By Rob Lowman (Entertainment Editor)
U-San Bernando County Sun, 2005[unverified]
Source: http://u.sbsun.com/Stories/0,1413,216~24281~2965262,00.html

Things got a little crazy at composer Danny Elfman's home studio when he began creating the singing parts for the Oompa Loompa songs in Tim Burton's Charlie and the Chocolate Factory.
"Once I started having fun with it, I literally got to the point where it was nuts. I'd be laying one part after another, then I'd be screaming falsettos and my wife (actress Bridget Fonda) would come down to check on me because she thought I !was going nuts."

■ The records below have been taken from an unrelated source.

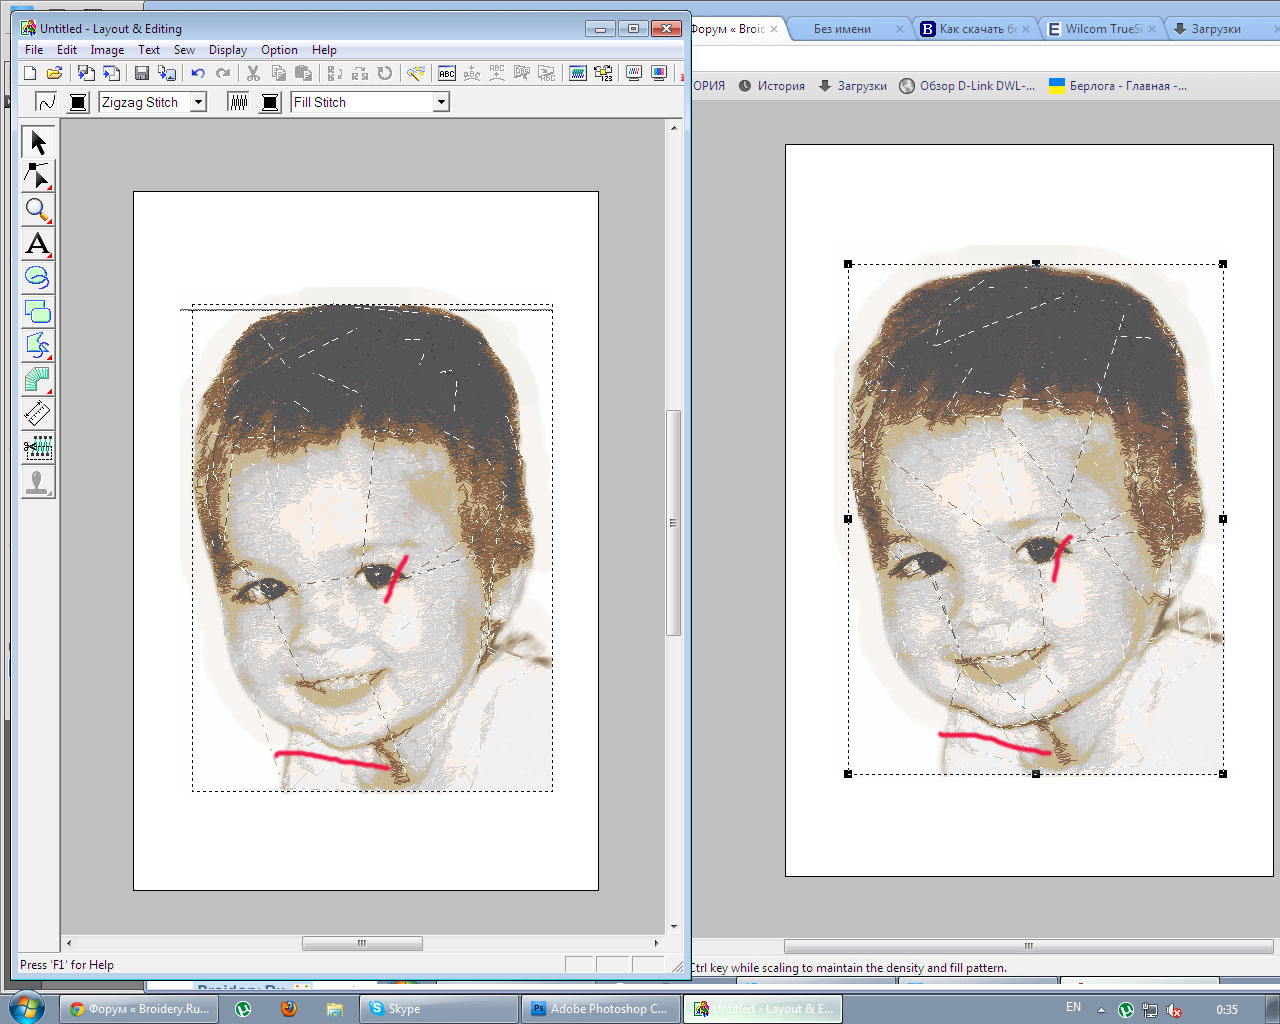Click the line thread color spool swatch
This screenshot has height=1024, width=1280.
[x=78, y=102]
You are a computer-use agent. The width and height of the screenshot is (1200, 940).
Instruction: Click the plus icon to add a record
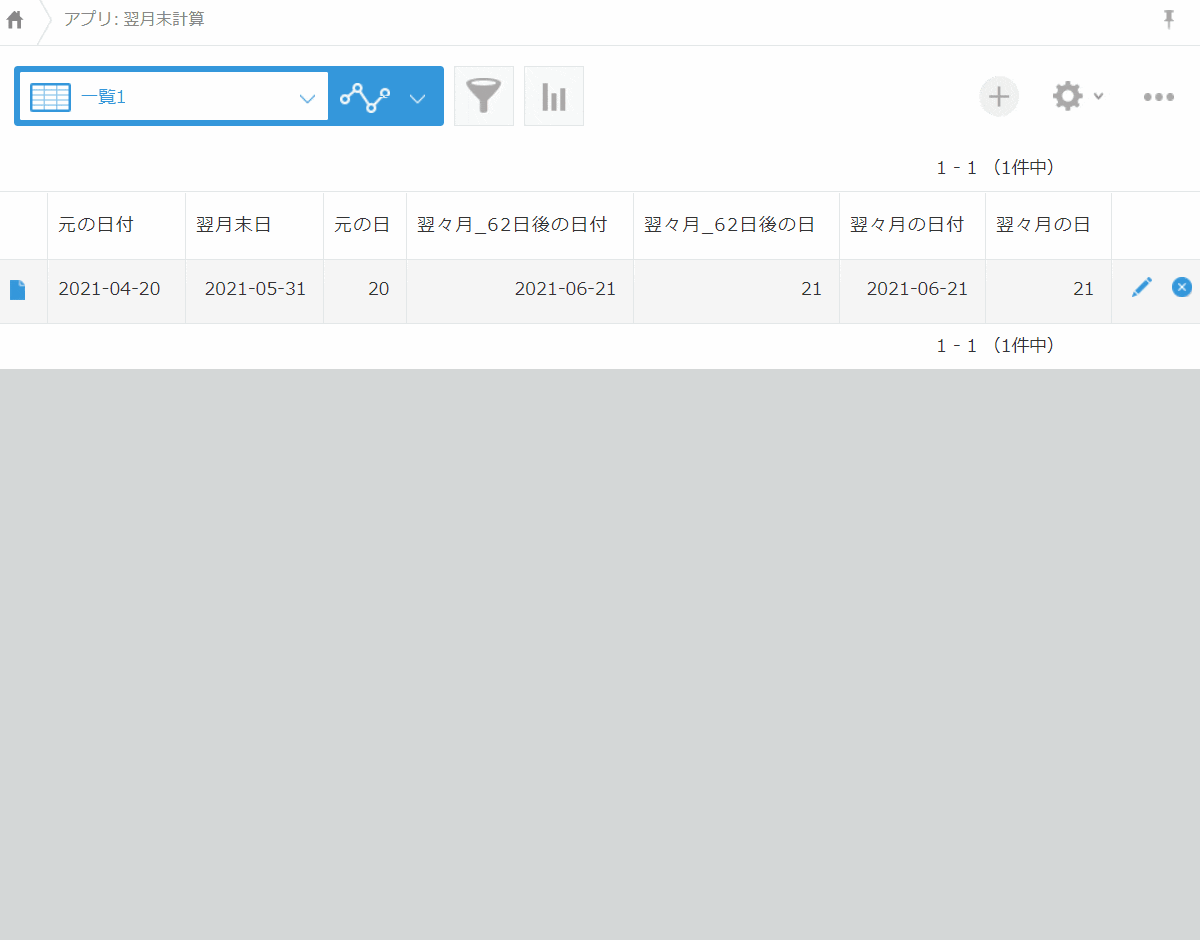coord(998,96)
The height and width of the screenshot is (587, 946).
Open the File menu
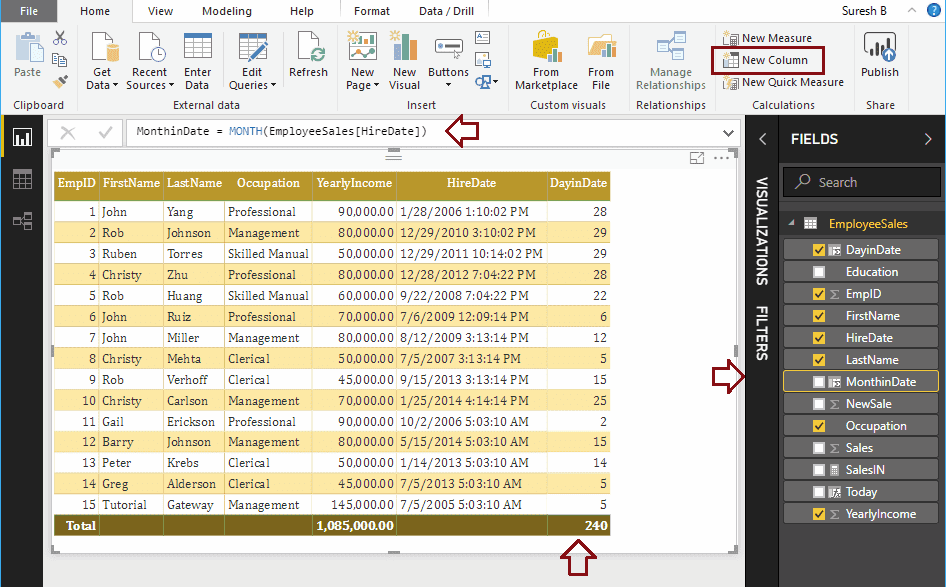coord(29,11)
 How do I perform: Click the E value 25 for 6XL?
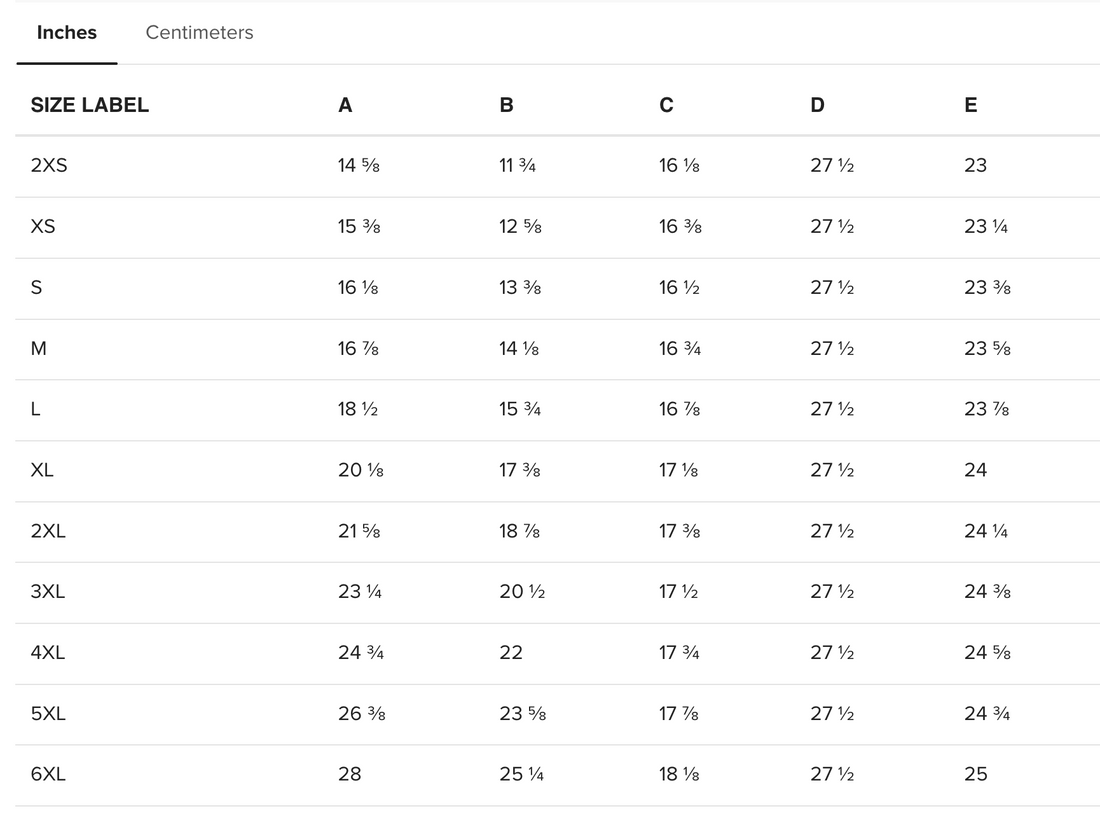[x=976, y=774]
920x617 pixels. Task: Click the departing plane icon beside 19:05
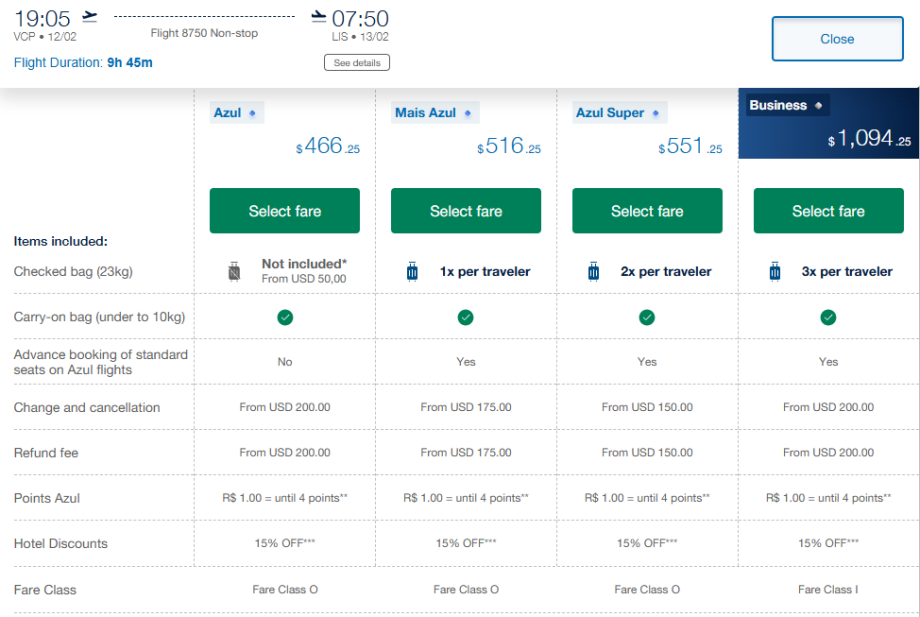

But it's probably a bit nuts to write Oompa Loompa songs anyway. The score to the first adaptation of Roald Dahl's book, the 1971 Willy Wonka & the Chocolate Factory, had much-loved songs like "Candy Man" and "Pure Imagination" by Anthony Newley and Lesley Bricusse.
Burton and Elfman decided that in Charlie only the Oompas would sing. In Dahl's book, they either sang (or chanted - it's not clear) after each child departed. The pair decided to use the author's words.
"I'm already expecting to catch a lot of flak at my end for turning these charming Oompa Loompa things into Bollywood extravaganzas," says the 52-year-old composer and father of a 6-month-old son. He has two daughters from a previous marriage.
There are five songs in "Charlie" - "Wonka's Welcome Song" (sort of a deranged "It's a Small World"-style ditty) and four tunes for the children ("Augustus Gloop," "Violet Beauregarde," "Veruca Salt" and "Mike Teavee"). Burton and Elfman wanted to model the numbers after big Bollywood productions.
After he wrote "Augustus," Elfman says it was Burton's idea to go in a completely different direction for each song, and the pair started "clowning" around with ideas like "ABBA meets the Mamas and Papas meets the Byrds." "Veruca" became "kinda psychedelic and '60s hippie," while "Mike" was the rock number, and "Violet" was influenced by '70s blaxploitation movies and groups like Earth, Wind and Fire.
So the songs could be choreographed, Elfman started laying down the vocals in his home. Elfman did every part six times. "Depending on the song, I would take two of the voices and modulate them up a little bit - which slightly Munchkin-izes them. Then I might take two more and shift them even further." But he decided not to make all the voices sound like Munchkins and instead gave them a total range; so you'll hear some Oompas singing bass, even if they all look the same.
This is the 11th film that Elfman has scored for Burton.
"In a way, he's like another actor in the film," the director says of Elfman. "His music has always been a guidepost, a way to help define the various elements of the story and draw it all together."